4.  Challenges and Opportunities - Equipment Level

   We are categorizing challenges and opportunities to improve
   sustainability at the network equipment level along the following

   *  Hardware and manufacturing.  Related opportunities are arguably
      among the most obvious and perhaps "largest".  However, solutions
      here may lie largely outside IETF's scope.

   *  Visibility and instrumentation.  Instrumenting equipment to
      provide visibility into how they consume energy is key to
      management solutions and control loops to facilitate optimization

4.1.  Hardware and Manufacturing

   Perhaps the most obvious opportunities to make networking technology
   more energy efficient exist at the equipment level.  After all,
   networking involves physical equipment to receive and transmit data.
   Making such equipment more power efficient, have it dissipate less
   heat to consume less energy and reduce the need for cooling, making
   it eco-friendly to deploy, sourcing sustainable materials and
   facilitating recycling of equipment at the end of its life-cycle all
   contribute to making networks greener.  More specific and unique to
   networking are schemes to reduce energy usage of transmission
   technology from wireless (antennas) to optical (lasers).

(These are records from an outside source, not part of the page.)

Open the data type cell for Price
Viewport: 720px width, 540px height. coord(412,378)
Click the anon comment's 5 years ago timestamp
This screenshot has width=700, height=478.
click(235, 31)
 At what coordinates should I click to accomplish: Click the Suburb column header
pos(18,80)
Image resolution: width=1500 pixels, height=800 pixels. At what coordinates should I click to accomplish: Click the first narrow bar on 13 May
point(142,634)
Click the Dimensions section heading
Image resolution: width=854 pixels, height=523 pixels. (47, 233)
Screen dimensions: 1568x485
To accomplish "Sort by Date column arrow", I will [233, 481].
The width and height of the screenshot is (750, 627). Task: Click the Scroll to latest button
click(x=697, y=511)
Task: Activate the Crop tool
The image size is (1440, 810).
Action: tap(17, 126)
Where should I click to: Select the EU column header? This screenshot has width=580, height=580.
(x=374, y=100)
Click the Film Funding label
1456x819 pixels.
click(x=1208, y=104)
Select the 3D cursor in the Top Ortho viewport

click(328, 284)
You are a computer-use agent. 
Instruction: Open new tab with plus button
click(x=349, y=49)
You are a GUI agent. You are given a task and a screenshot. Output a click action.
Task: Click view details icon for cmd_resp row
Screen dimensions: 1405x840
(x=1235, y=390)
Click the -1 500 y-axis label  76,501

   One critical aspect of the energy cost of networking is the cost to
   manufacture and deploy the networking equipment.  This is outside of
   the scope of this document: we only consider the energy cost of
   running the network, as this is where the IETF can play a role.
   However, a holistic approach would include into this the embedded
   energy that is included in the networking equipment.  One aspect for
   the IETF may be to consider impact of deploying new protocols on the
   rate of obsolescence of the equipment.  For instance, incremental
   approaches that do not require to replace equipment right away - or
   even extend the lifetime of deployed equipment - would have a lower
   energy footprint.  This is one important benefit also of technologies
   such as Software-Defined Networking and Network Function
   Virtualization, as they may allow support of new networking features
   through software updates without requiring hardware replacements.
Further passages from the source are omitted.